Exercise text:
_ _ _ _

This piece originally appeared in 2004 in the publication formerly known as Salon.
But then, moviegoing is a rootless state to begin with. We sit in the dark, being led to wherever the images on the screen take us. If we're lucky, we find someone to share the journey, a traveling companion in the seat next to us -- though all the luck depends on whether or not our companion reacts in the same way that we do. And if they don't, we can feel more alone than if we were in the theater by ourselves. (How many nights out have ended in arguments over movies?) But to have any sense of being at home at the movies, any feeling of being found, we have to trust that we will discover it in the traveling.
The feeling of rootlessness, of being in a world where the only sense of home is to be found in a state of constant flux, has started to creep onto the screen in the last ten years. Implicitly or explicitly, it's been a subject in Lost in Translation, Before Sunrise and Before Sunset, in the Taiwanese director Tsai Ming-Liang's What Time Is It There?, in Olivier Assayas's Irma Vep and demonlover, in Michael Almereyda's Nadja and Hamlet. in Wong Kar-wai's Chungking Express and In the Mood for Love, in the lovely and underrated Lara Croft Tomb Raider: The Cradle of Life, and in Michael Winterbottom's new science-fiction film Code 46.
It's as if our anxieties about the headlong pace of technology, of living unprotected from terrorism, of an economy that leaves most of us unsettled long past the age when most of our parents and grandparents had achieved some semblance of security, about being overwhelmed with choices we're not sure we even want to avail ourselves of, had risen from us like a collective ether and permeated the screen. We reach out towards the unfamiliar, like the hero of What Time Is It There? cuddling a pillow in the bedroom of his Taipei apartment late at night while watching a tape of Truffaut's The 400 Blows, warily, but hoping we can find something that feels familiar, reassuring, or at least evidence that someone else is as unsettled as we are.
We are schizophrenic toward engaging with the rest of the world. If we're liberal, we distrust globalization as a means of doing business, insist on multilateralism in our politics, and laud multiculturalism in the arts. World music and world cinema have become byphrases for the kind of liberal enlightenment once typified by folk music. We're likely to talk excitedly about how the Internet is shrinking the world, erasing boundaries that once impeded communication, putting us in touch with more people faster than ever before.

_ _ _ _

Tasks and exercises:
1. Summarize the essay on moviegoing and rootlessness in two sentences.
2. Please resume the essay on moviegoing and rootlessness, starting right after its final sentence.

Recorded information:

_ _ _ _

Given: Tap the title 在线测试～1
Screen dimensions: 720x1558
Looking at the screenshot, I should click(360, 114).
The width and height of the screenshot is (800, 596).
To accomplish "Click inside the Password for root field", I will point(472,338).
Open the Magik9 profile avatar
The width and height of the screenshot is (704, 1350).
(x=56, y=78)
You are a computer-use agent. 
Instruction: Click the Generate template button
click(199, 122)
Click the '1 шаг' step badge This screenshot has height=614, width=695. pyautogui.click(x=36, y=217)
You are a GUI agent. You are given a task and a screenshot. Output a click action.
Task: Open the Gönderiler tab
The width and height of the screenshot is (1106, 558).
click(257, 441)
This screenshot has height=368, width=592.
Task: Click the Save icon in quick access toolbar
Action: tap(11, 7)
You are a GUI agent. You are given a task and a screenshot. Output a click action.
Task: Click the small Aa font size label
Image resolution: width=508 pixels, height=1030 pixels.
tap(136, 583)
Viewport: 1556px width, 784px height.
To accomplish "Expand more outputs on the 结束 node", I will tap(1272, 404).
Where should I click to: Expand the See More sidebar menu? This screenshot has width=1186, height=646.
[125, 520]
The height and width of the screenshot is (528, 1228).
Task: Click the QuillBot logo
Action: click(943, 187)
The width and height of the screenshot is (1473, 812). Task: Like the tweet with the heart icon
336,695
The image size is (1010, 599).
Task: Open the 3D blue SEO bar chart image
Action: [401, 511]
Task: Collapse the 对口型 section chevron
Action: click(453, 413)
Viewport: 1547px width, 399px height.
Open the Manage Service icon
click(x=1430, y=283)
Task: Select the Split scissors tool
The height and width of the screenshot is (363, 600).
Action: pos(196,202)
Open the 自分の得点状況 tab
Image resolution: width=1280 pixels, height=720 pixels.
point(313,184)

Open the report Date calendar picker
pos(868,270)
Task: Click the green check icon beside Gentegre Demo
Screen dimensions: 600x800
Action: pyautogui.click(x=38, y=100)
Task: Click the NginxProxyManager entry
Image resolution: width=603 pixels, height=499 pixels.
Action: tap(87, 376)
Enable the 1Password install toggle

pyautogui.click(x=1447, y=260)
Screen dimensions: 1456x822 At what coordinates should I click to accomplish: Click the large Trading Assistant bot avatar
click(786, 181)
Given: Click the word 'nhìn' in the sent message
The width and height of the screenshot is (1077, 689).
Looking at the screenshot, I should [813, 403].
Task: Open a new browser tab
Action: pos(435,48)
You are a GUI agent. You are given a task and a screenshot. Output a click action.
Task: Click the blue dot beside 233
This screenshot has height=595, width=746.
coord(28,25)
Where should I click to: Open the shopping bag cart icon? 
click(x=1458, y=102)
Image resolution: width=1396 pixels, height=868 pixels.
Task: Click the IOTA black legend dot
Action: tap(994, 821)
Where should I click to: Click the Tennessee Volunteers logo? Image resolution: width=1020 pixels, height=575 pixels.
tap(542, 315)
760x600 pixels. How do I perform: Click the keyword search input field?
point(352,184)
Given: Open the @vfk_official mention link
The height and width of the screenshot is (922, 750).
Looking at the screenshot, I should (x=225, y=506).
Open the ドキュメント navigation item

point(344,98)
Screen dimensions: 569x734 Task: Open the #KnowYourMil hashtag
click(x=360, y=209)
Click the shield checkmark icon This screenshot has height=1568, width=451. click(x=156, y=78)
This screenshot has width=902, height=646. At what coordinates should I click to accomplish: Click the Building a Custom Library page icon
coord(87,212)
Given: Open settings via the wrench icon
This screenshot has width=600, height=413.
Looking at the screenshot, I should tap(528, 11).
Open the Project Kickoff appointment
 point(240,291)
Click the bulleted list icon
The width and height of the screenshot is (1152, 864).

_ _ _ _

Results by task:
1. Moviegoing is described as a rootless state in which we are led wherever the images on the screen take us, and we can feel at home at the movies only by trusting that we will find that feeling in the traveling. Over the last ten years this sense of rootlessness has crept onto the screen in films such as Lost in Translation and Code 46, as if our anxieties about technology, terrorism, an unsettling economy and an overload of choices had risen from us and permeated the screen.

2.
And yet the world doesn't feel smaller. If anything, the erasure of boundaries can make the world feel intimidatingly large, too large to feel at home in, the way we sometimes feel making our way through a strange city for the first time. These movies play on our unarticulated sense of that scary bigness, and they posit the feeling of being lost as the unavoidable consequence of a world in which we can go almost anywhere--instantly through virtual means, or in a few hours thanks to air travel. Some of these movies (Before Sunrise and Before Sunset, Irma Vep, Lost in Translation) feature characters in foreign ports of call; in others (Hamlet, Nadja, What Time Is It There?) the characters are just as lost in the cities they call home. These are not xenophobic films, not fearful films, not movies that preach the virtues of sticking close to safe, familiar surroundings. They are about a world where the safe and familiar are being erased, where any comfort we can find will have to come from something beyond the stability of our surroundings. There is, these movies hope, some grace to be found in such an uncertain existence. They attempt to wrest lyricism from the flutter of anxiety. Contradictory, amorphous states of emotion are a given in them. When Scarlett Johansson calls a friend in tears from Tokyo in Lost in Translation, she knows she can't objectively justify her crying. She knows, after all, that she's getting a free vacation in a great city. But the scene is about the gap between what we rationally know and what we can allow ourselves to feel. It's about walking a city street and being able to look up at the buildings without feeling that the buildings are looking down on you.